==== EXTRACTED DATA

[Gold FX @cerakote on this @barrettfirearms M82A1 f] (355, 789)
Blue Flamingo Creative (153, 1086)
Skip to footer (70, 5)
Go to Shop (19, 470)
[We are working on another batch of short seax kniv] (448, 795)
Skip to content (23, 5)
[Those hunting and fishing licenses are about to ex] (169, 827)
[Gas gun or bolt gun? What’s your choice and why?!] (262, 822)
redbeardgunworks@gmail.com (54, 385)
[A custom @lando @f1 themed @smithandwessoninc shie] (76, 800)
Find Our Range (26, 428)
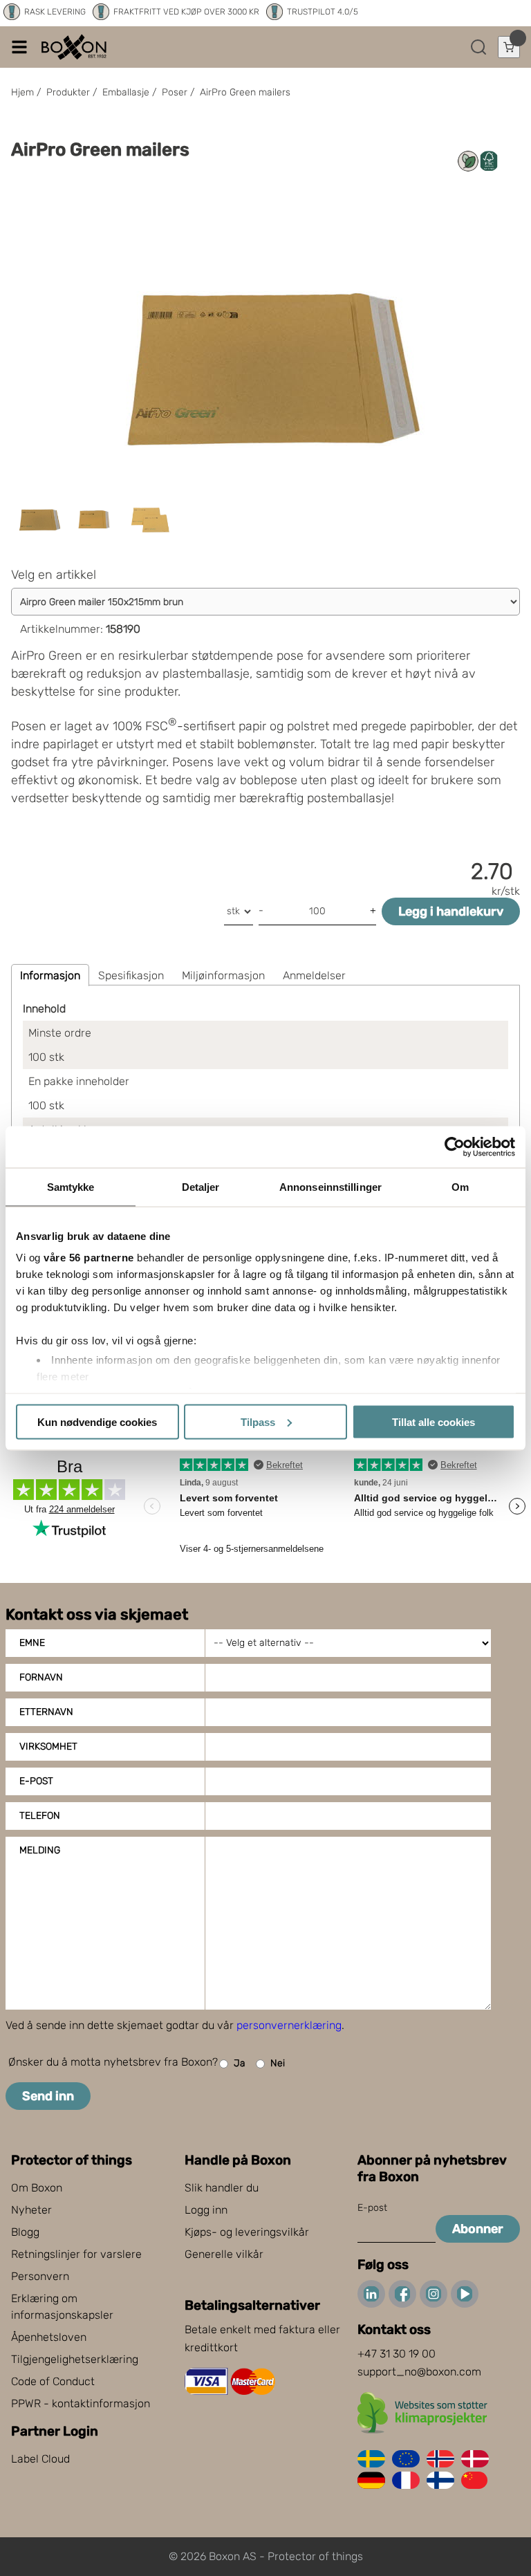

========

> ASSIGNMENT: Set down the line containing "[A custom @lando", then every later line through the end of the material, exactly as written; omit any picture.

> TASK SOLUTION:
[A custom @lando @f1 themed @smithandwessoninc shie] (76, 800)
Find Our Range (26, 428)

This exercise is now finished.